▶ _PROBLEM_
Please write out exactly the lines of the data below from the line holding "The width and" through the line holding "You are a computer-use agent. This", and leave out the rest.

Collected data:
Content starts

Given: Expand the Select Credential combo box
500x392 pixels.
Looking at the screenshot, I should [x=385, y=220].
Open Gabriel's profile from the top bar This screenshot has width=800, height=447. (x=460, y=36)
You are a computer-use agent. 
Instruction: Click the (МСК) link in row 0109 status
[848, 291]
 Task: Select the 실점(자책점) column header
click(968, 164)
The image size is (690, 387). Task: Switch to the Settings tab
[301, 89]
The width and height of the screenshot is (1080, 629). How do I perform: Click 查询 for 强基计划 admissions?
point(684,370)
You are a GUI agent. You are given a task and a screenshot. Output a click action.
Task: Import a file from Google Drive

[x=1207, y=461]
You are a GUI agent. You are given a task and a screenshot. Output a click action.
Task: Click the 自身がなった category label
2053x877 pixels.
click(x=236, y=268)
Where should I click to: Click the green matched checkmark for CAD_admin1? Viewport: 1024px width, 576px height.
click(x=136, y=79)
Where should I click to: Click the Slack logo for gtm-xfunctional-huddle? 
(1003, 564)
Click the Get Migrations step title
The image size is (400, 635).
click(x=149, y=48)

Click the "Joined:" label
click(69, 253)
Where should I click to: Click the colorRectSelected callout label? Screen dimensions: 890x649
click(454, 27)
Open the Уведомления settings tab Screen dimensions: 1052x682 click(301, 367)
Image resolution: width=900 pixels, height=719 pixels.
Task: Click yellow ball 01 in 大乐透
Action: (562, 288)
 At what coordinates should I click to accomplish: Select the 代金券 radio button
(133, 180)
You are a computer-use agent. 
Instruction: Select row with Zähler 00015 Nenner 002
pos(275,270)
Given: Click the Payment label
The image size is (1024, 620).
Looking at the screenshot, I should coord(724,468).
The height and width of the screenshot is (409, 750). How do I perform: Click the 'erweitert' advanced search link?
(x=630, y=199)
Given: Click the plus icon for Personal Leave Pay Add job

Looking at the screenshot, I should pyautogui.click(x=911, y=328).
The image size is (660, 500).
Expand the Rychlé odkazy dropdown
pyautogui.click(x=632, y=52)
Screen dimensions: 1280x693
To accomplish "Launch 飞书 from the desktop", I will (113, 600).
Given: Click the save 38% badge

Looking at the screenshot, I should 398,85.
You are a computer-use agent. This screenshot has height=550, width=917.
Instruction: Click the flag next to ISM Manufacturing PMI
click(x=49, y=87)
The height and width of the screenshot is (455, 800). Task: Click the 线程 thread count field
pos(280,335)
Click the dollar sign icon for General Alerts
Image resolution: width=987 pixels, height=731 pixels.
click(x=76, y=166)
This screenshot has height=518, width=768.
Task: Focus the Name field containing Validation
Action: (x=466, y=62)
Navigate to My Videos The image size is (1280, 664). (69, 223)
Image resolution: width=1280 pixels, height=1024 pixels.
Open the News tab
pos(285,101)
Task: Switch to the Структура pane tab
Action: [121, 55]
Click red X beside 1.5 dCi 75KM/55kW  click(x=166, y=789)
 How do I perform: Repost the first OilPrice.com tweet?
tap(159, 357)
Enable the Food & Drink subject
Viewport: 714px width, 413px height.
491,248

Content ends

▶ _WRITTEN SOLUTION_
The width and height of the screenshot is (1080, 629). How do I perform: Click 查询 for 强基计划 admissions?
point(684,370)
You are a GUI agent. You are given a task and a screenshot. Output a click action.
Task: Import a file from Google Drive

[x=1207, y=461]
You are a GUI agent. You are given a task and a screenshot. Output a click action.
Task: Click the 自身がなった category label
2053x877 pixels.
click(x=236, y=268)
Where should I click to: Click the green matched checkmark for CAD_admin1? Viewport: 1024px width, 576px height.
click(x=136, y=79)
Where should I click to: Click the Slack logo for gtm-xfunctional-huddle? 
(1003, 564)
Click the Get Migrations step title
The image size is (400, 635).
click(x=149, y=48)

Click the "Joined:" label
click(69, 253)
Where should I click to: Click the colorRectSelected callout label? Screen dimensions: 890x649
click(454, 27)
Open the Уведомления settings tab Screen dimensions: 1052x682 click(301, 367)
Image resolution: width=900 pixels, height=719 pixels.
Task: Click yellow ball 01 in 大乐透
Action: (562, 288)
 At what coordinates should I click to accomplish: Select the 代金券 radio button
(133, 180)
You are a computer-use agent. 
Instruction: Select row with Zähler 00015 Nenner 002
pos(275,270)
Given: Click the Payment label
The image size is (1024, 620).
Looking at the screenshot, I should coord(724,468).
The height and width of the screenshot is (409, 750). How do I perform: Click the 'erweitert' advanced search link?
(x=630, y=199)
Given: Click the plus icon for Personal Leave Pay Add job

Looking at the screenshot, I should pyautogui.click(x=911, y=328).
The image size is (660, 500).
Expand the Rychlé odkazy dropdown
pyautogui.click(x=632, y=52)
Screen dimensions: 1280x693
To accomplish "Launch 飞书 from the desktop", I will (113, 600).
Given: Click the save 38% badge

Looking at the screenshot, I should 398,85.
You are a computer-use agent. This screenshot has height=550, width=917.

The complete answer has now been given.